Furthermore, to enable the VSG technology to better adapt to the MMC, it is necessary to refer to the excitation system of a synchronous generator for reactive power–voltage control. The expression is as follows [25]:

$$Q_e-Q_{ref}=K_u(U_{ref}-U_{abc})$$

(16)

In the equation, Ku represents the droop coefficient, Qe represents the measured reactive power at the point of common coupling (PCC), and Uabc represents the RMS value of the AC voltage.

2.3. Impact of Virtual Inertia and Damping Coefficient on VSG

The calculation method for the active and reactive power output of the MMC is given by (17) [24].

$$\left\{\begin{array}{l}P=\frac{E{U}_{abc}\cos (\theta -\delta )}{Z_0}-\frac{U_{abc}{}^2\cos \theta }{Z_0}\\ Q=\frac{E{U}_{abc}\sin (\theta -\delta )}{Z_0}-\frac{U_{abc}{}^2\sin \theta }{Z_0}\end{array}\right.$$

(17)

In (17), Z₀ and θ can be expressed as follows:

$$\left\{\begin{array}{l}{Z}_0=\sqrt{{(\omega L)}^2+R^2}\\ \theta =\arctan \frac{\omega L}{R}\end{array}\right.$$

(18)

By combining (13), (17), and (18), the natural oscillation angular frequency, ω_n, and damping ratio, ξ, of the second-order model can be obtained [26]:

$$\left\{\begin{array}{l}{\omega }_n=\sqrt{\frac{EU}{J\omega Z_0}}\\ \xi =\frac{1}{2}\times \left(D\sqrt{\frac{\omega Z_0}{JEU}}+K_{\omega }\sqrt{\frac{Z_0}{JEU\omega }}\right)\end{array}\right.$$

(19)

In the equation, K_ω represents the deviation coefficient.

——————————

Reproduce the part of the excerpt on VSG control that opens with "By combining (13), (17), and" and closes with "the deviation coefficient.". The data that follows has no connection to the excerpt above.

- **Raw data**
——————————

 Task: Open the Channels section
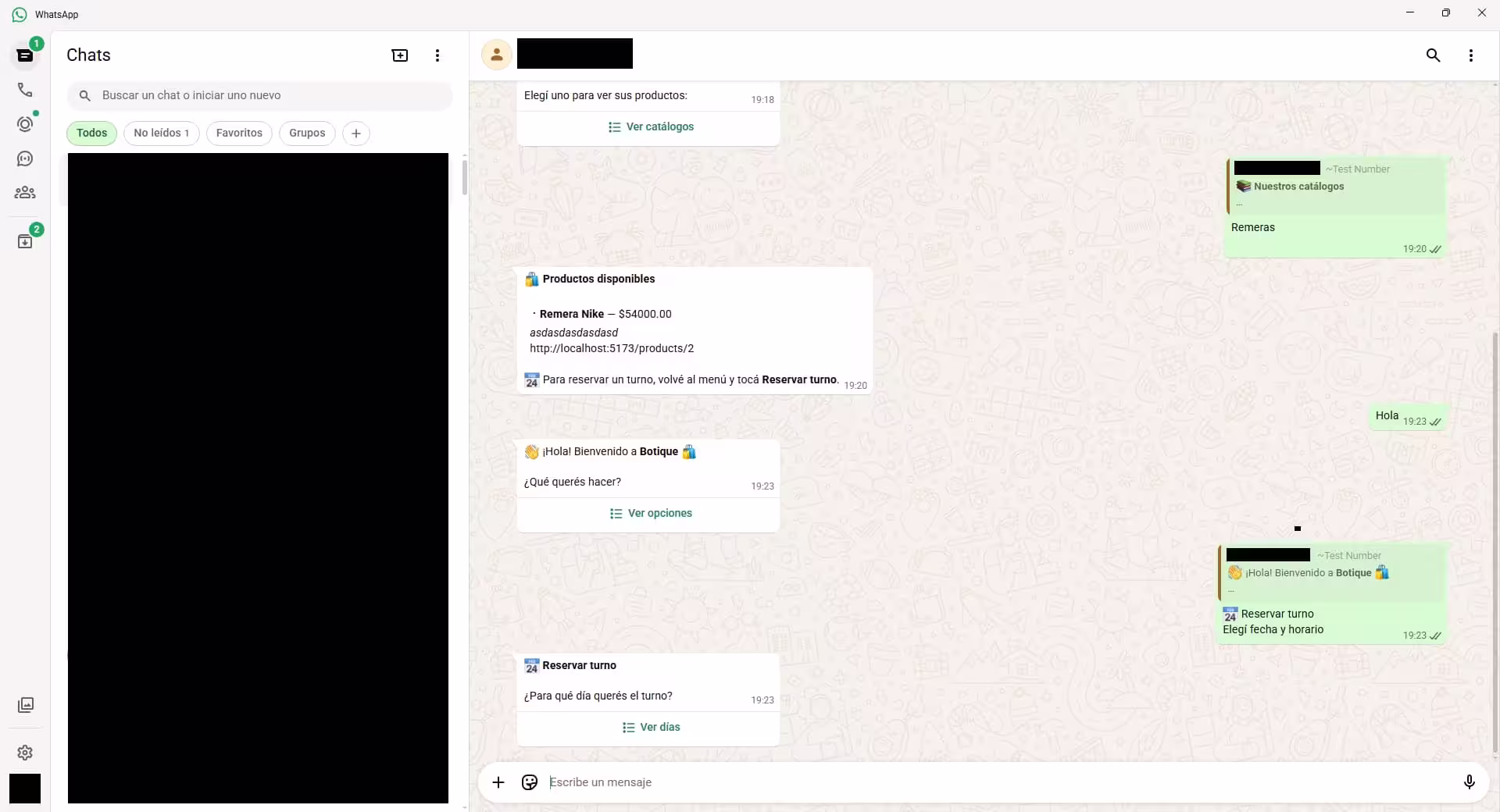25,158
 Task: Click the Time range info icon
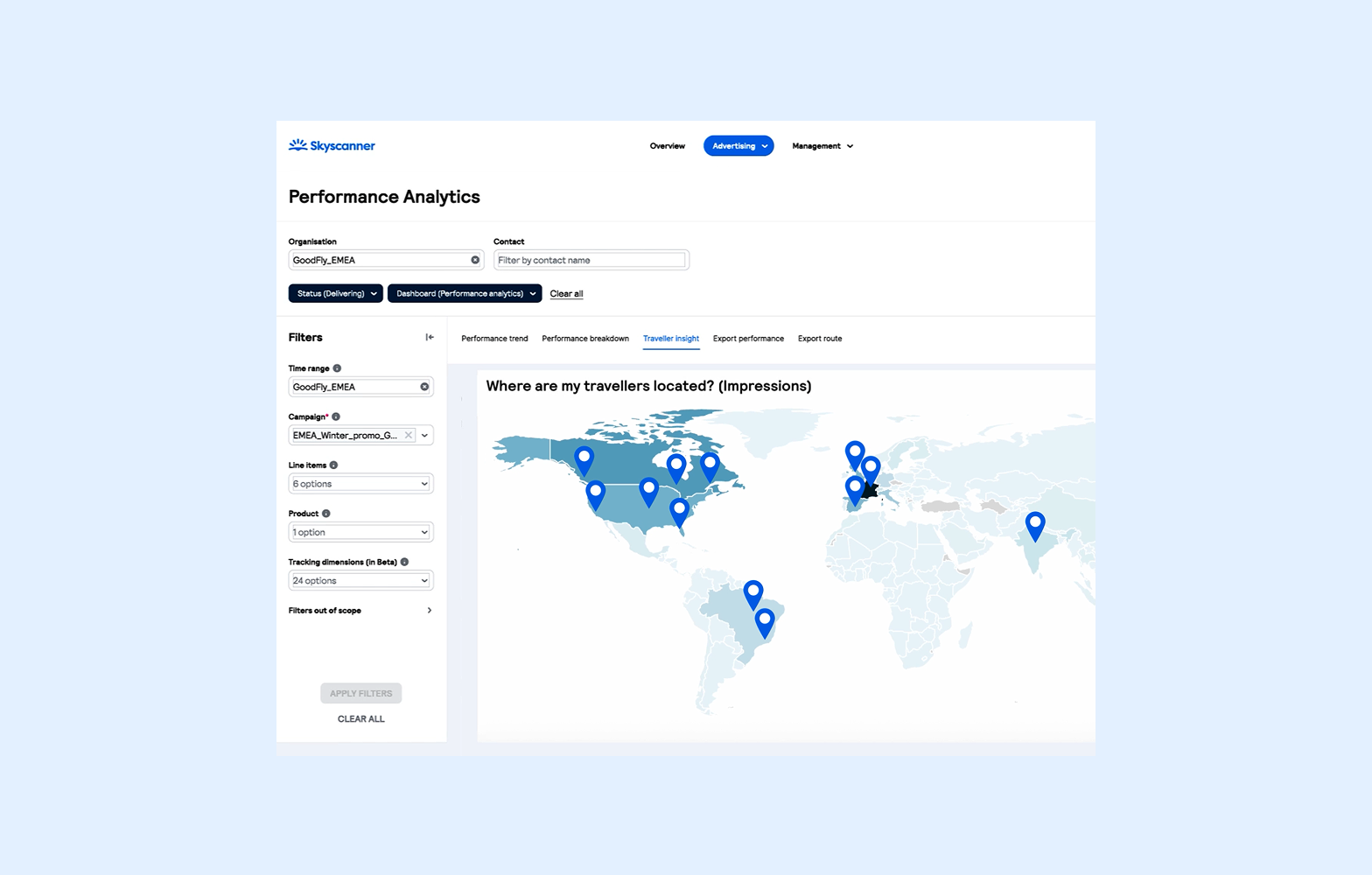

——————————

- **Exercise output**
By combining (13), (17), and (18), the natural oscillation angular frequency, ω_n, and damping ratio, ξ, of the second-order model can be obtained [26]:

$$\left\{\begin{array}{l}{\omega }_n=\sqrt{\frac{EU}{J\omega Z_0}}\\ \xi =\frac{1}{2}\times \left(D\sqrt{\frac{\omega Z_0}{JEU}}+K_{\omega }\sqrt{\frac{Z_0}{JEU\omega }}\right)\end{array}\right.$$

(19)

In the equation, K_ω represents the deviation coefficient.